Bosnia and Herzegovina
It shouldn’t be hard to lure tourists to this Balkan nation, which claims some of Europe’s last virgin forests, picturesque medieval villages, and the historic city of Sarajevo. Seven-year-old Green Visions is trying to bring visitors back to the war-fractured country, and to forge a link between tourism and conservation. Founded by aid workers, the nonprofit has published guidebooks to the region and helped train local people in organic agriculture, guiding, and preparing meals. The country still has a way to go—land mines buried in the forests make hiking guides mandatory—but Green Visions has already lured major tour operators like Intrepid Travel and Mountain Travel Sobek, which offers its first tour of the region in June.

Other parts of the world have nurtured standards for green travel, and soon at least one of the United States will join them. This year, Wisconsin will launch Travel Green Wisconsin, a voluntary but rigorous environmental certification program. Almost any kind of facility—hotels, golf courses, and marinas, to name a few—may participate, provided it makes substantial efforts in areas ranging from water and energy conservation to wildlife management. Attractions will be rated on a point-based system, and must make improvements every year. The best thing about the program? It has spawned successors: This year, West Virginia will institute a similar pilot program.

With two UNESCO World Heritage sites, a dense rainforest, and a diverse array of peoples and cultures, Laos has a lot to show travelers. The number of visitors has jumped from 14,000 in 1990 to nearly 900,000 in 2004. In response, the Laotian government has implemented a sustainable development policy to promote cutting-edge management practices in pilot projects. And with help from the Asian Development Bank, the country is organizing 20 community-based tourism projects along the wildly diverse Mekong River.

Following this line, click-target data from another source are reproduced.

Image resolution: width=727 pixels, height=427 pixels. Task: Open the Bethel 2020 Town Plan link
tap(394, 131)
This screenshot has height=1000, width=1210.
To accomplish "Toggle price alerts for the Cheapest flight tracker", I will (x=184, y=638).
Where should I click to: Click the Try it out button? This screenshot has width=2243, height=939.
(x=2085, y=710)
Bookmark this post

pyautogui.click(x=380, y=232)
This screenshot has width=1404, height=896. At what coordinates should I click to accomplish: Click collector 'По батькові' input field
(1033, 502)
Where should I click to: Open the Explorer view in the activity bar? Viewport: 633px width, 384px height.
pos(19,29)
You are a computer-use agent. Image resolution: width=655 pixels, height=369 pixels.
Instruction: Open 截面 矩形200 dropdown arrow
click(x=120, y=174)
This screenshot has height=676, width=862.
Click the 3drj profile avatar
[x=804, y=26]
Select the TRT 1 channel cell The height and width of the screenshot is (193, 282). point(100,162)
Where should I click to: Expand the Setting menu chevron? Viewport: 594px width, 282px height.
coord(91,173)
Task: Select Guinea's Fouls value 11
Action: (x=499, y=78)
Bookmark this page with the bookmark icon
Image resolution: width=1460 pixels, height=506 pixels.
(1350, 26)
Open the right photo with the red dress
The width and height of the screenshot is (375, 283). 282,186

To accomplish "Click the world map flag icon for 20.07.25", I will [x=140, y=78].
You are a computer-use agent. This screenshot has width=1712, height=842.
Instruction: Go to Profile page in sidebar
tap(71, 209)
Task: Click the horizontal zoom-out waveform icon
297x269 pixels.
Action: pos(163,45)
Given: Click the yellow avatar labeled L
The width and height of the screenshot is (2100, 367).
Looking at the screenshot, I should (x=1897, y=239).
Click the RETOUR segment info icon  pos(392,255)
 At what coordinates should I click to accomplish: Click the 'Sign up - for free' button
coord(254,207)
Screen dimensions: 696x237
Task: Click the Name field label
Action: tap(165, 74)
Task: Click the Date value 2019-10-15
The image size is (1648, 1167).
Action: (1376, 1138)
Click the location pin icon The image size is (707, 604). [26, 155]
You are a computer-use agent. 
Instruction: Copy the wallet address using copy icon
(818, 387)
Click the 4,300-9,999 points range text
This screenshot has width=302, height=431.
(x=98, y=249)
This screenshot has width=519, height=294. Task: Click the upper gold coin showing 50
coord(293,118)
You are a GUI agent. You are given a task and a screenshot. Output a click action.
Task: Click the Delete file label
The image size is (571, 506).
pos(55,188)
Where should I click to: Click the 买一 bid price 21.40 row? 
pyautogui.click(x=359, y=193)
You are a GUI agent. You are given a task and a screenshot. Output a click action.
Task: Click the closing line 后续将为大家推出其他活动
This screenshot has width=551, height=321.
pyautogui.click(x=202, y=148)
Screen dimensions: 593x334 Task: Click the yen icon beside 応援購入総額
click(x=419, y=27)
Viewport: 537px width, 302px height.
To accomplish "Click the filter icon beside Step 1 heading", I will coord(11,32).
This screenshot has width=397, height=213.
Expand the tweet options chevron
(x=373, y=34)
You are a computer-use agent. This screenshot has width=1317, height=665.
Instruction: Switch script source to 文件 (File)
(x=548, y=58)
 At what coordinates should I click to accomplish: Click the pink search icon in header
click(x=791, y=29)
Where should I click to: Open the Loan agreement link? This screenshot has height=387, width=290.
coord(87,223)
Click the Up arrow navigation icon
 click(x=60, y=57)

Ecotourism has long had a social agenda, but communities in northwest Ireland are pushing boundaries by erasing them. The nonprofit Greenbox Network will unite businesses across the border that divides the island, and create its first green (figuratively speaking) destination in the process. The Greenbox region includes parts of Counties Sligo and Donegal in the South and County Fermanagh north of the border, where local artists and a surfeit of health-and-wellness offerings draw an avant-garde crowd. Participants must meet rigorous standards. Last year, 14 Greenbox members won the prestigious E.U. Eco Label; another 20 are working to earn the accolade this year.

Tourism in Rwanda may sound like a tough sell, but this central African country is rich in natural resources as well as vibrant folk traditions that have survived terrible tragedy. With the civil war over, the government has turned its attention to sustainable tourism. Early next year, the country’s first ecolodge will open in Nyungwe National Park, home to a vast chimpanzee population. USAID recently awarded $4 million to reconstruct and improve the park.

Jordan may be adventure travel’s best-kept secret. Spectacular ruins dating back 2,500 years abound here, and now the kingdom is making strides in preserving its natural heritage, too. The Royal Society for the Conservation of Nature has plans to green facilities at the country’s major preserves, which include desert oases and rugged mountains that draw exotic species. Strategies will include everything from installing solar panels at the lodges to supplying mountain bikes and forging new hiking trails. The Society’s tour operator can arrange homestays in Bedouin communities, and a new ecolodge opened in the Azraq reserve in March. By 2009, the country will open the first five-star green lodge near Petra.